Sheffield City Council will approve plans to introduce the Living Wage for Sheffield City Council workers at next week’s cabinet meeting.
This means that no Sheffield City Council employees will earn less than £7.20 an hour – rising to £7.45 from April. Postcode Gazette first revealed the plans back in October and the measure forms the centrepiece of the council’s fairness commission which is due to publish its findings at the end of the month. Council chiefs hope that by taking the lead on addressing low pay they will encourage other public sector organisations and companies to follow suit.
The idea of a living wage – higher than the national minimum wage of £6.18 an hour - is to better reflect the costs of living in cities. The measure will raise the take-home pay of 275 of the town hall’s lowest paid workers. Council Leader Julie Dore said that adopting the living wage will help to reduce poverty and ensures the council “leads by example”. “By implementing the living wage no one will earn less than £7.20 per hour in the council and we will work with employers across the city in other parts of the public sector as well as the private and voluntary sectors to make sure that this has a big impact across the city,” she said.

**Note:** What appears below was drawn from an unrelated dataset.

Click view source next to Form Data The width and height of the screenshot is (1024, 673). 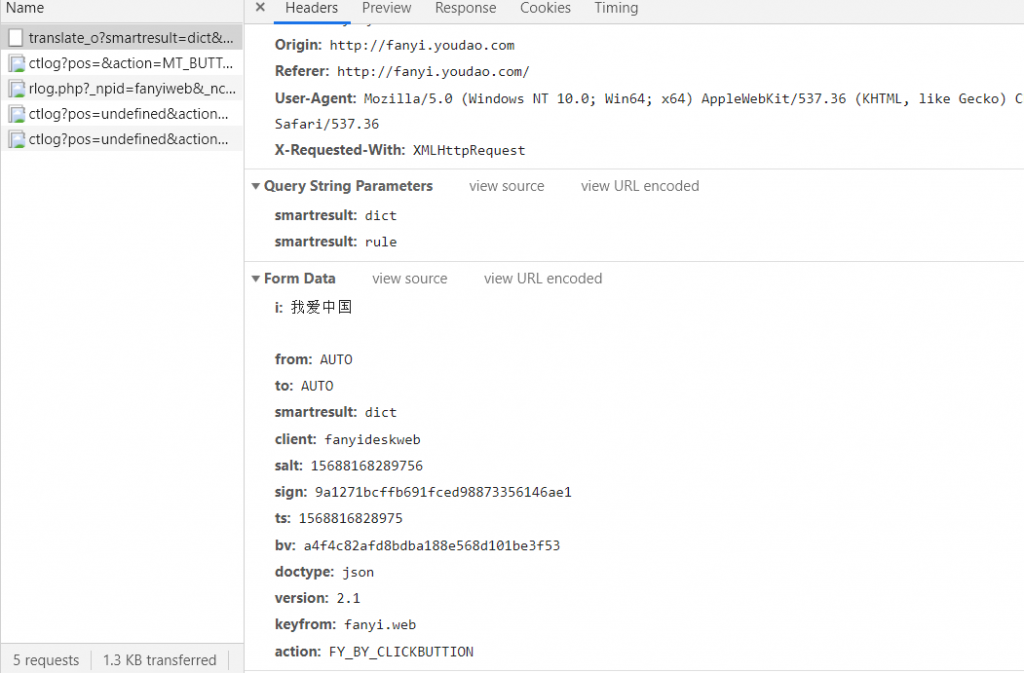pyautogui.click(x=409, y=278)
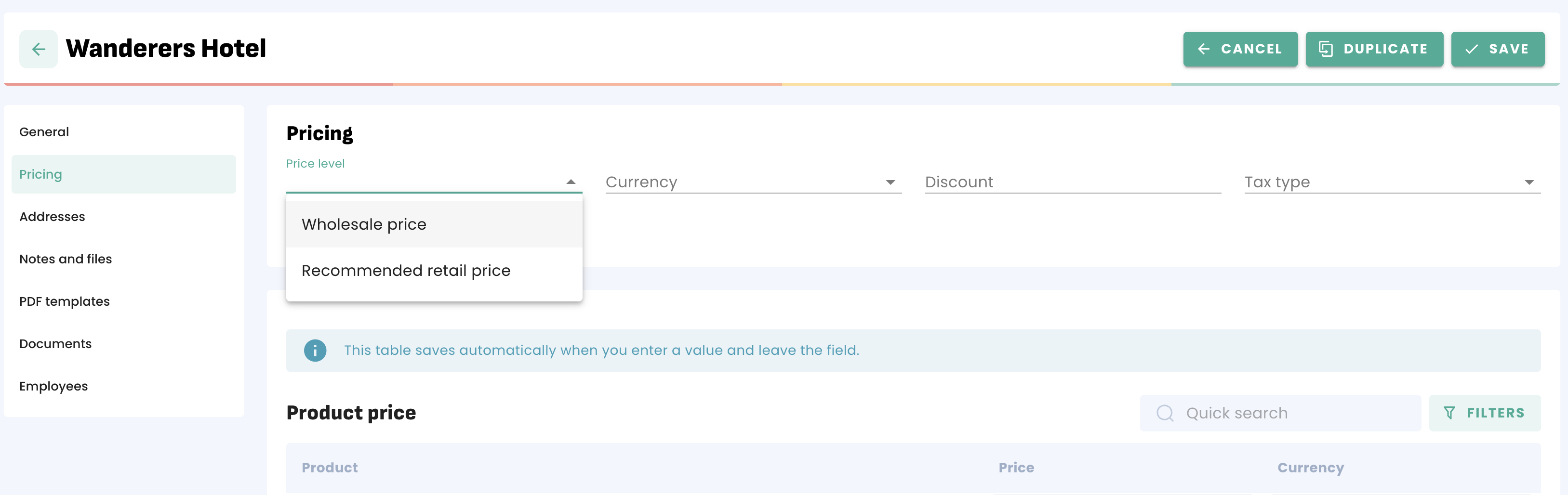Click the funnel icon on Filters button
The image size is (1568, 495).
pyautogui.click(x=1449, y=414)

Coun Dore added: “It is the poorest who are being hit hardest by the government’s failure to grow the economy, this is an achievable, pragmatic way of supporting people on low incomes across the city and I am pleased that we are able to take it forward.”
Peter Davies from the GMB union, which represents many of the authority’s lowest-paid workers, welcomed the living wage as a “brave, bold and refreshing move.”
However he urged the council to make sure that the measure also includes workers in outsourced parts of the council where it is not currently set to apply.
Mr. Davies claimed that many of the council’s contractors have rebuffed calls to implement a living wage, including, Taylor Shaw and Mellors (school catering), Carillion (school cleaning), Eurest (academy catering), Vinci (academy facilities) and ULT. He added that “it is looking doubtful” that either Capita of Sheffield International Venues (SIV) will pay the living wage either.
The GMB and other unions are set to step-up their campaign to see staff in these companies pay the living wage “and we will not rule out industrial action if partners fail to pay up”, he warned.